After a patent infringement jury trial in June 2016, and a stipulation of judgment and damages in the amount of $40,000, the parties agreed to a stay of execution until Judge Lefkow ruled on all post-trial motions. The Court denied defendant Crimson’s Fed. R. Civ. P. 50(a) renewed motion for judgment as a matter of law as to its inequitable conduct defense in this patent dispute regarding mounting brackets for flat-screen televisions.
As an initial matter, Rule 50 did not apply in this instance because Rule 50 applied where no reasonable jury could come to a conclusion. Because the parties had agreed that inequitable conduct was an issue for the judge, not the jury, Rule 50 was inapplicable. Fed. R. Civ. P. 52 governs issued tried to a judge. Because the Court had not yet ruled on the inequitable conduct claim, a Rule 52 motion was also inappropriate.
The Court then issued its findings of fact and conclusions of law regarding the case and inequitable conduct. Of particular note, the Court held as follows:
- Crimson’s materiality arguments failed because it either did not present evidence or otherwise did not sufficiently support its claims that the allegedly withheld prior art read on the claims.
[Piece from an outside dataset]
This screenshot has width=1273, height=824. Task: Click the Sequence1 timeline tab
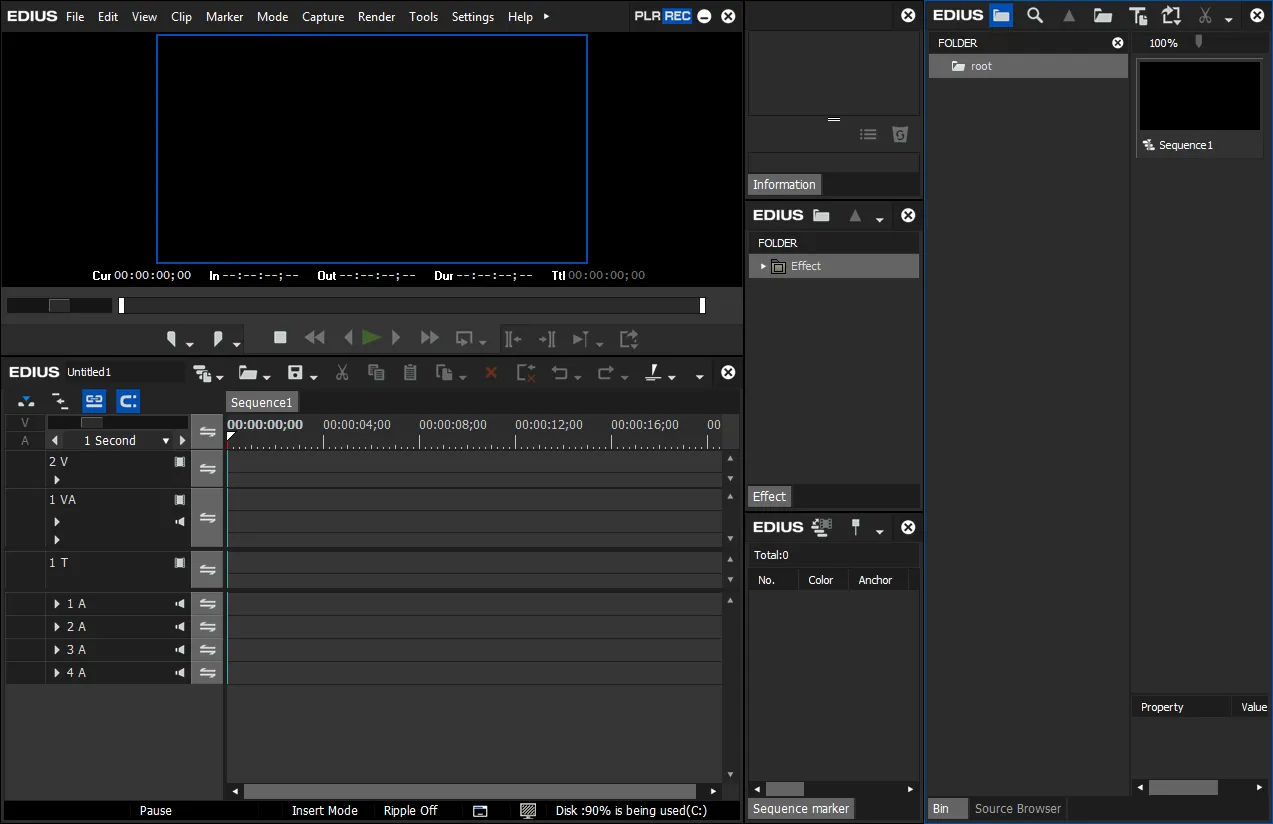pos(262,402)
- While the Court held, pursuant to Rule 50(b), that no reasonable jury could have invalidated the patent in suit for failure to disclose its best mode, the Patent Office’s best mode standard was lower than the district court’s. But Crimson failed to meet even the lower standard.
- Crimson did not show affirmative egregious misconduct in withholding the alleged prior art, which would be required absent a showing of materiality, because it did not allege anything “along the lines of the bribery, hush money, or manufactured evidence contemplated in the exception.”
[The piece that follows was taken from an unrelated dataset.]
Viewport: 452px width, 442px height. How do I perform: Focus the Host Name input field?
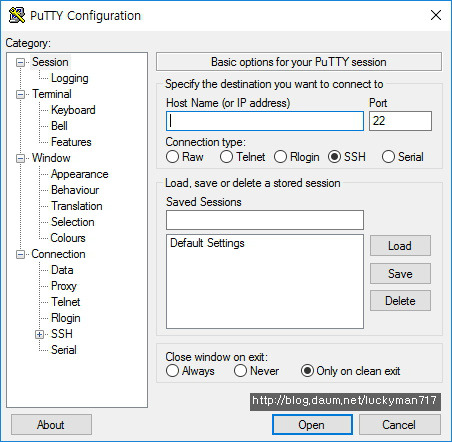[265, 121]
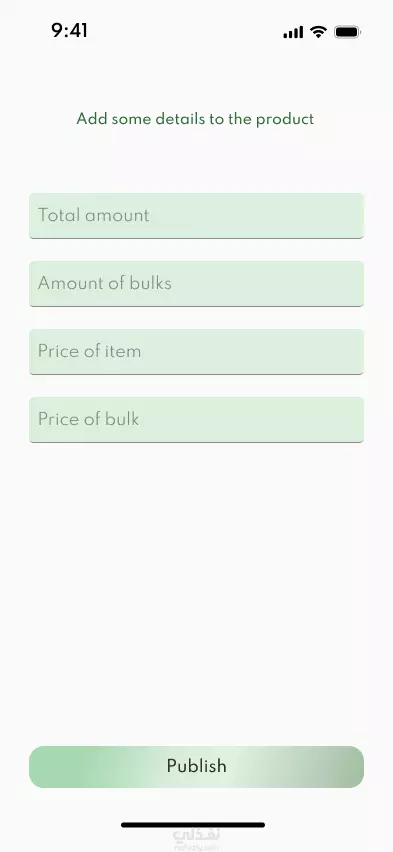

- Finally, Crimson did not offer sufficient evidence of intent to deceive the Patent Office. The Court could not infer intent from materiality – which it found was not proven. The Court also refused to infer intent based upon litigation misconduct. The case Crimson cited for that proposition actually issued an adverse finding on intent as a discovery sanction, not as a general sanction for litigation misconduct. Additionally, the parties chose to engage in “rancor[ous]” discovery and plaintiff Peerless had already been sanctioned, where appropriate, for discovery abuses and not sanctioned in other discovery disputes. Those issue having already been addressed, further sanctions for those actions were not appropriate.
Having held that there was no inequitable conduct, the Court ordered that final judgment be entered.